There are several potential limitations to this study. Due to low viral loads or mutations in the primer-recognition sites, a total of 17 (6.9 %) of the 245 selected HBsAg-positive samples were not genotyped successfully. Although it is possible that some of these 17 samples may be false positive for HBsAg, new primers and a more sensitive genotyping method may be useful in further studies. Because complete genome sequencing is not applicable for routine investigations, we have limited our analysis to a part of the S gene that has been described as reliable for genotyping [7]. Sequencing of a larger region will be necessary to identify subgenotypes accurately. In our study, the genotype of an isolate from Urumqi Blood Center could not be determined by sequencing because of the low bootstrap value with any genotype from A to G, but it was genotyped successfully as genotype B using multiplex PCR. However, complete genome sequencing is needed to clarify the genotype of this subject.

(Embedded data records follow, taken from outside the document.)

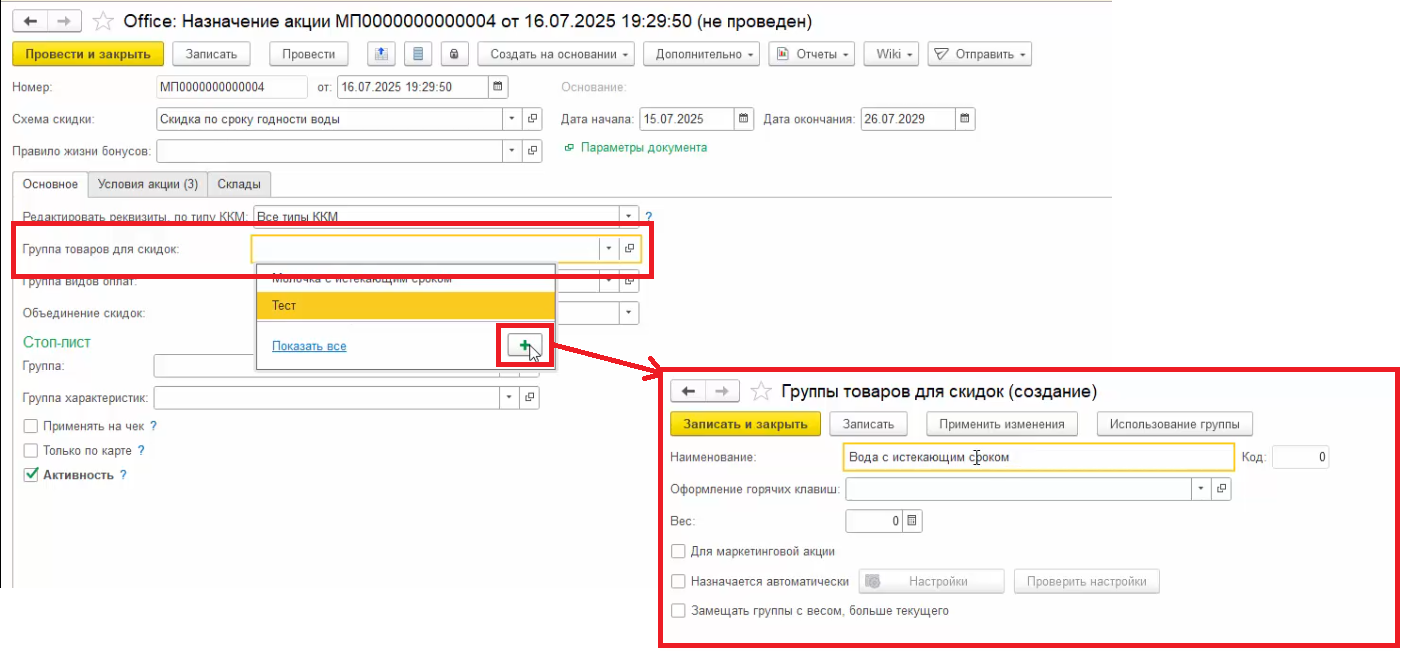
Task: Expand the Оформление горячих клавиш dropdown
Action: pos(1200,489)
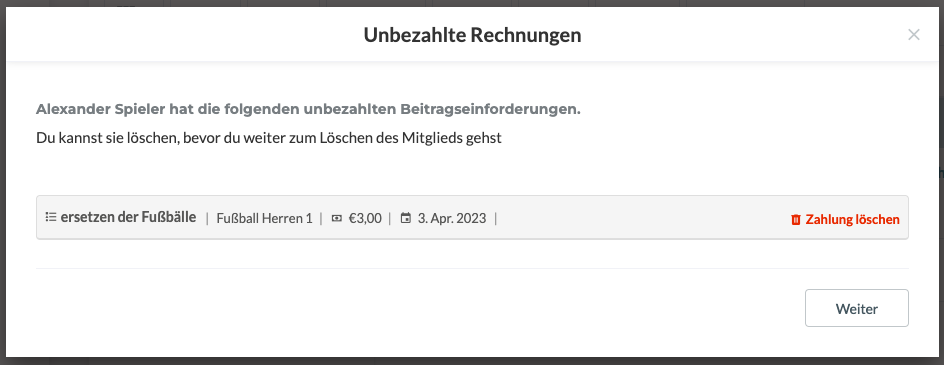The width and height of the screenshot is (944, 365).
Task: Click the calendar icon before 3. Apr. 2023
Action: point(406,218)
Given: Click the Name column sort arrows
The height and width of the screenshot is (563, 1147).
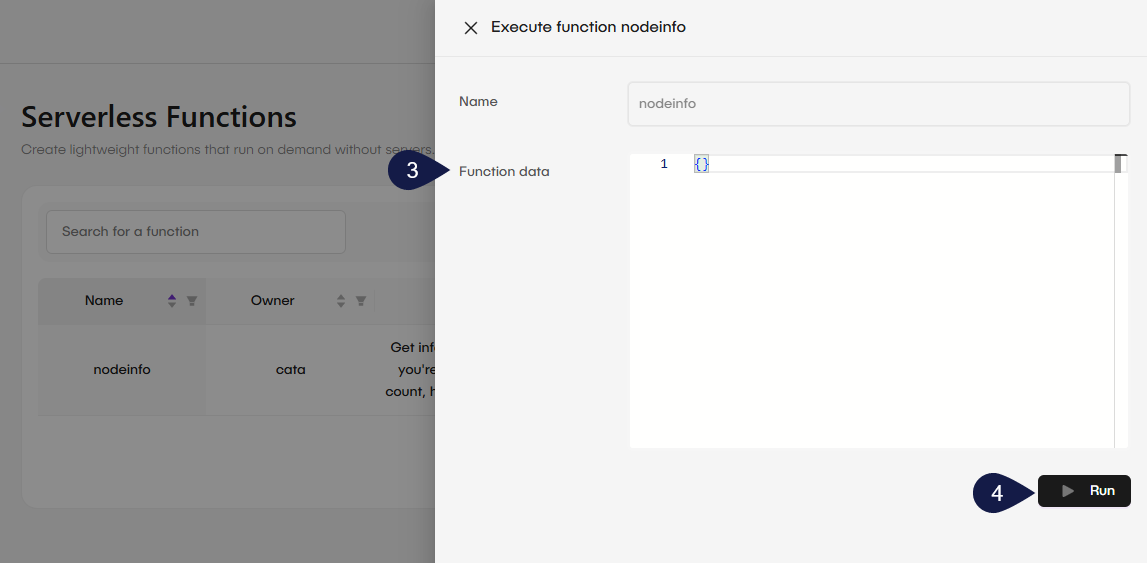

This study is the first multi-center study of HBV genotypes, subtypes and mutations in voluntary Chinese blood donors from representative regions throughout China. The study results were analyzed in the context of donors’ demographic and geographic characteristics. We have identified viral envelope mutants in this study that may compromise HBsAg detection in HBV-infected donors. However, HBV with envelope mutations can be detected by the nucleic acid test (NAT), which currently is not included as a test for routine blood donor screening. Our data suggest that the addition of the NAT to the routine donor screening process would minimize false negative HBV results due to S region mutations and would further increase blood safety in China. Meanwhile, large-scale molecular epidemiological studies of HBV in Chinese donors as well as in the general population will help to understand the diversity and distribution of HBV mutants and are essential to reduce the risks of transfusion-transmitted HBV.